Dette et nucléaire : la Cour des comptes alerte sur les fragilités d'EDF

Dette et nucléaire : la Cour des comptes alerte sur les fragilités d'EDF Entre prolongation des réacteurs existants, construction d'EPR 2 et modernisation du réseau, EDF fait face à des choix décisifs selon la Cour des comptes.

Dans un rapport publié le 23 septembre, la Cour des comptes tire la sonnette d'alarme sur l'avenir d'EDF. L'électricien public, déjà fortement endetté, doit engager des investissements considérables pour maintenir son parc actuel et lancer de nouveaux projets nucléaires.

Des besoins énormes pour moderniser le parc énergétique

Selon le rapport, EDF devra mobiliser environ 460 milliards d'euros d'ici 2040, soit près de 30 milliards chaque année. Ces sommes couvrent plusieurs volets : 90 milliards pour prolonger la durée de vie des 57 réacteurs nucléaires en activité, 115 milliards pour construire 14 nouveaux EPR 2, dont 75 milliards pour les six premiers, et 30 milliards pour moderniser les installations d'Orano.

Au-delà du nucléaire, EDF prévoit plus de 100 milliards pour le réseau d'Enedis, 15 milliards pour le parc hydraulique, 30 milliards pour ses activités au Royaume-Uni et 25 milliards pour sa filiale italienne Edison. La transition énergétique figure aussi au programme avec 30 milliards d'euros destinés aux projets éoliens et solaires via EDF Power Solutions.

Mais ces besoins colossaux se heurtent à une situation financière déjà fragile. Le Monde rappelle que la dette nette d'EDF atteignait 54,3 milliards d'euros fin 2024, en hausse de 23 milliards en douze ans. Cette dérive est intervenue malgré plusieurs augmentations de capital, des cessions d'actifs et l'absence de dividendes versés en numéraire depuis 2015. La rentabilité a aussi été pénalisée par les retards et surcoûts de chantiers emblématiques comme Flamanville ou Hinkley Point C.

Une équation financière encore incertaine

La Cour des comptes insiste sur un point : la capacité d'EDF à financer ses projets dépendra beaucoup du prix auquel il vendra son électricité. Jusqu'à fin 2025, une partie de la production est encore cédée à prix fixe grâce au dispositif Arenh. Mais à partir de 2026, EDF sera exposé aux variations du marché. Une incertitude majeure pour la viabilité de son modèle économique.

Le Figaro souligne que les magistrats demandent une répartition claire de l'effort financier entre l'État, EDF et les clients finaux. Ils recommandent aussi de définir, avant toute décision sur le programme EPR 2, les modalités de partage des risques entre l'État et l'entreprise. Le rapport invite en outre EDF à revoir son portefeuille de filiales et à envisager des cessions, totales ou partielles, pour dégager de nouvelles ressources.
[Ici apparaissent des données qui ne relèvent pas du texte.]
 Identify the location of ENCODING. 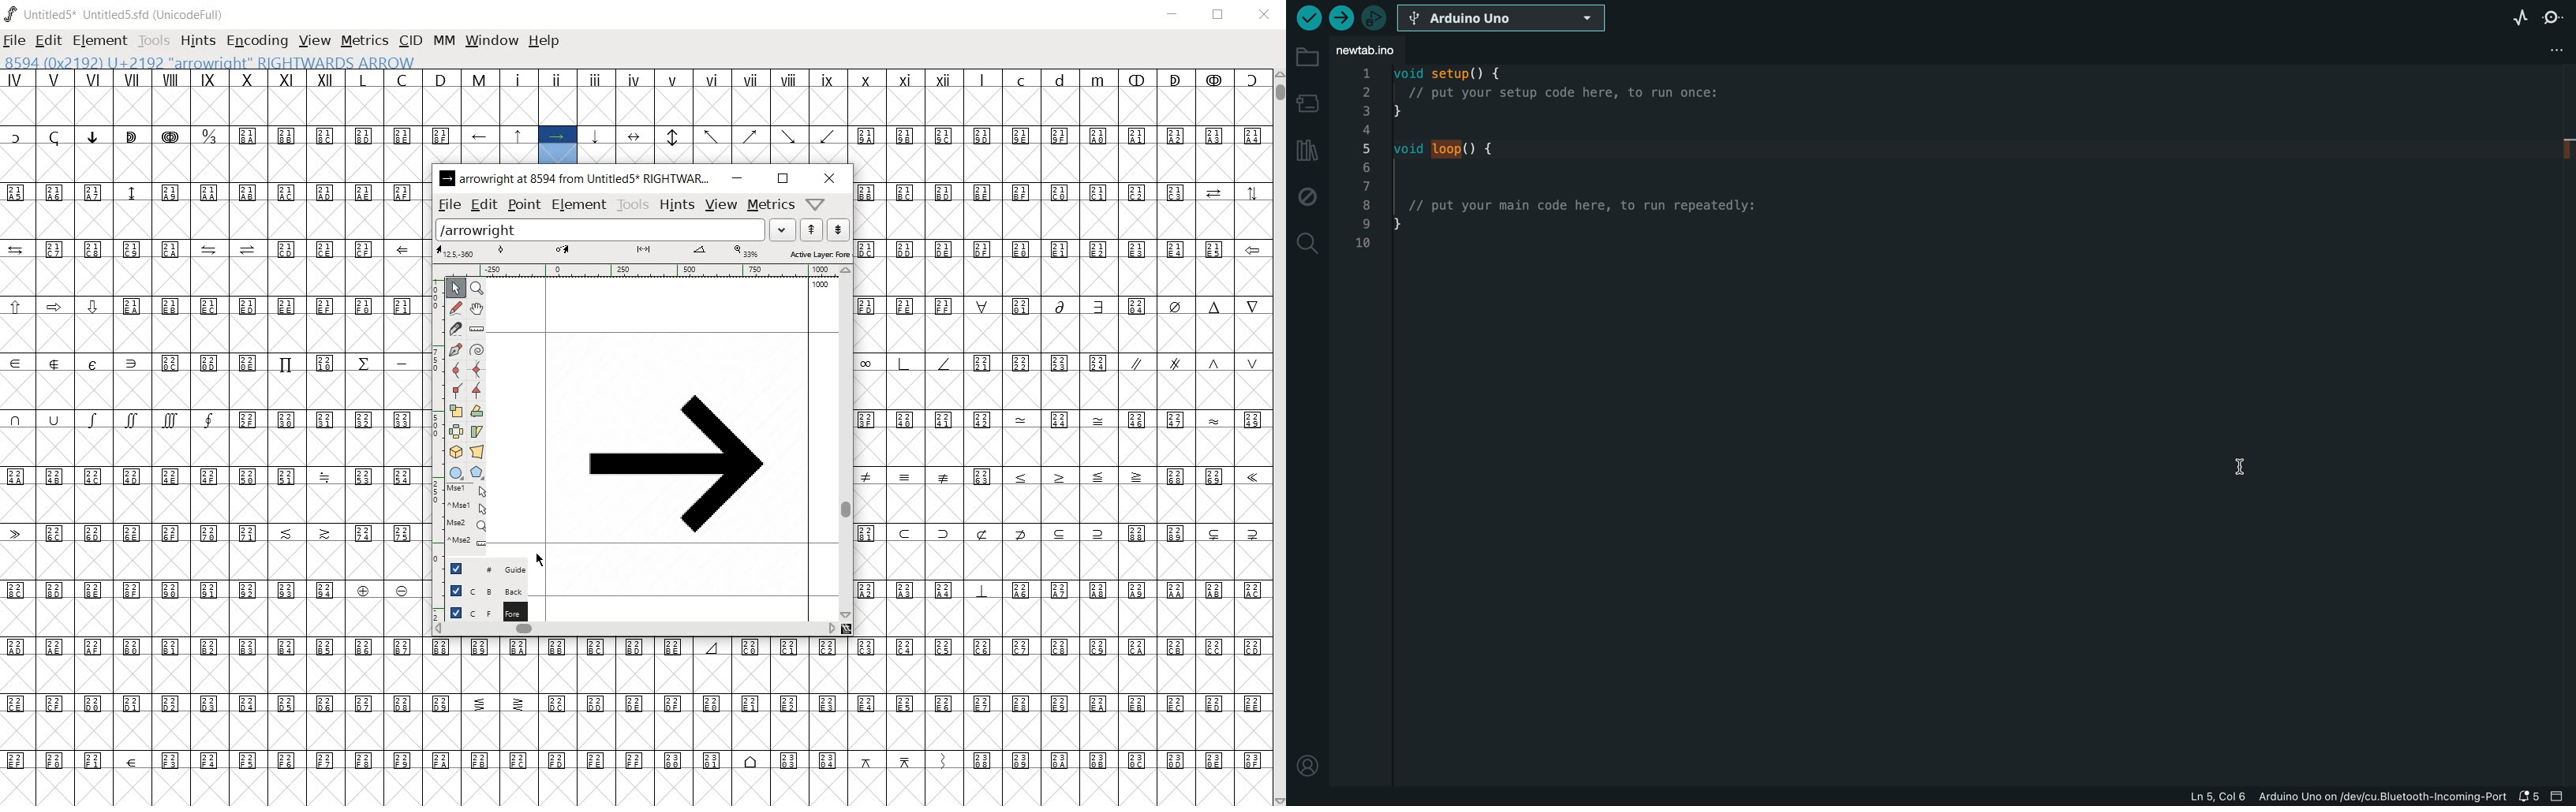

A la tête du groupe depuis mai, Bernard Fontana devra également clarifier la politique de dividendes, alors que l'État a réclamé deux milliards d'euros en 2024. La Cour insiste enfin sur un suivi plus rigoureux de la rentabilité des projets, en particulier dans les énergies renouvelables.

Sans réforme claire et sans financement sécurisé, l'entreprise publique risque de ne pas disposer des moyens nécessaires pour assumer la relance nucléaire annoncée et la modernisation de ses infrastructures.